■ **Task prompt**
Would you transcribe the data word for word?

■ **Records for this task**
_ _ _ _

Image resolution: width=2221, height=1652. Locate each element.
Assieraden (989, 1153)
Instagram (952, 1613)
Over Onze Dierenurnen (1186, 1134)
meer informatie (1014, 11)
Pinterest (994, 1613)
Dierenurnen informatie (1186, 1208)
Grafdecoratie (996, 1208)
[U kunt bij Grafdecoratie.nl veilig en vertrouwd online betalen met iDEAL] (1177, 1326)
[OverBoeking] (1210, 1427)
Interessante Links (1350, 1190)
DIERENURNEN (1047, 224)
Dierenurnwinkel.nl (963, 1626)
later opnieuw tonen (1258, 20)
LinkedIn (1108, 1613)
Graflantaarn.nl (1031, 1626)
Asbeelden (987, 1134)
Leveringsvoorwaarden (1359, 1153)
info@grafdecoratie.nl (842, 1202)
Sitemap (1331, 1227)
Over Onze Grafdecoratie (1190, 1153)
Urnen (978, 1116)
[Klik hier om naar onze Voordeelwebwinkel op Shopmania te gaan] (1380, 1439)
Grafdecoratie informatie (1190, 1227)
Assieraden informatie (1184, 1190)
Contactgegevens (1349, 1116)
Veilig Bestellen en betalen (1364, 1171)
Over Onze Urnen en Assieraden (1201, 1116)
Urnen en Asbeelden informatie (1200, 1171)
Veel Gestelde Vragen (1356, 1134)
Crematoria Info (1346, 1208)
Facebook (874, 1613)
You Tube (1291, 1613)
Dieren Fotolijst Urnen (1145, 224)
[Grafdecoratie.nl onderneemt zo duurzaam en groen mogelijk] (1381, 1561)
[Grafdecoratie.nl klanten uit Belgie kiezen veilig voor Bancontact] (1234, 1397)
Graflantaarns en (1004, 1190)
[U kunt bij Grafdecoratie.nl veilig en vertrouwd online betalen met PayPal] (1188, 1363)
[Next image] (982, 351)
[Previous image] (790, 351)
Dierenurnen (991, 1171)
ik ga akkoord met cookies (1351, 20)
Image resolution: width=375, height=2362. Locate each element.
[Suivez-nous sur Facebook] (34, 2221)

_ _ _ _

■ **Result for this exercise**
Image resolution: width=2221, height=1652. Locate each element.
Assieraden (989, 1153)
Instagram (952, 1613)
Over Onze Dierenurnen (1186, 1134)
meer informatie (1014, 11)
Pinterest (994, 1613)
Dierenurnen informatie (1186, 1208)
Grafdecoratie (996, 1208)
[U kunt bij Grafdecoratie.nl veilig en vertrouwd online betalen met iDEAL] (1177, 1326)
[OverBoeking] (1210, 1427)
Interessante Links (1350, 1190)
DIERENURNEN (1047, 224)
Dierenurnwinkel.nl (963, 1626)
later opnieuw tonen (1258, 20)
LinkedIn (1108, 1613)
Graflantaarn.nl (1031, 1626)
Asbeelden (987, 1134)
Leveringsvoorwaarden (1359, 1153)
info@grafdecoratie.nl (842, 1202)
Sitemap (1331, 1227)
Over Onze Grafdecoratie (1190, 1153)
Urnen (978, 1116)
[Klik hier om naar onze Voordeelwebwinkel op Shopmania te gaan] (1380, 1439)
Grafdecoratie informatie (1190, 1227)
Assieraden informatie (1184, 1190)
Contactgegevens (1349, 1116)
Veilig Bestellen en betalen (1364, 1171)
Over Onze Urnen en Assieraden (1201, 1116)
Urnen en Asbeelden informatie (1200, 1171)
Veel Gestelde Vragen (1356, 1134)
Crematoria Info (1346, 1208)
Facebook (874, 1613)
You Tube (1291, 1613)
Dieren Fotolijst Urnen (1145, 224)
[Grafdecoratie.nl onderneemt zo duurzaam en groen mogelijk] (1381, 1561)
[Grafdecoratie.nl klanten uit Belgie kiezen veilig voor Bancontact] (1234, 1397)
Graflantaarns en (1004, 1190)
[U kunt bij Grafdecoratie.nl veilig en vertrouwd online betalen met PayPal] (1188, 1363)
[Next image] (982, 351)
[Previous image] (790, 351)
Dierenurnen (991, 1171)
ik ga akkoord met cookies (1351, 20)
Image resolution: width=375, height=2362. Locate each element.
[Suivez-nous sur Facebook] (34, 2221)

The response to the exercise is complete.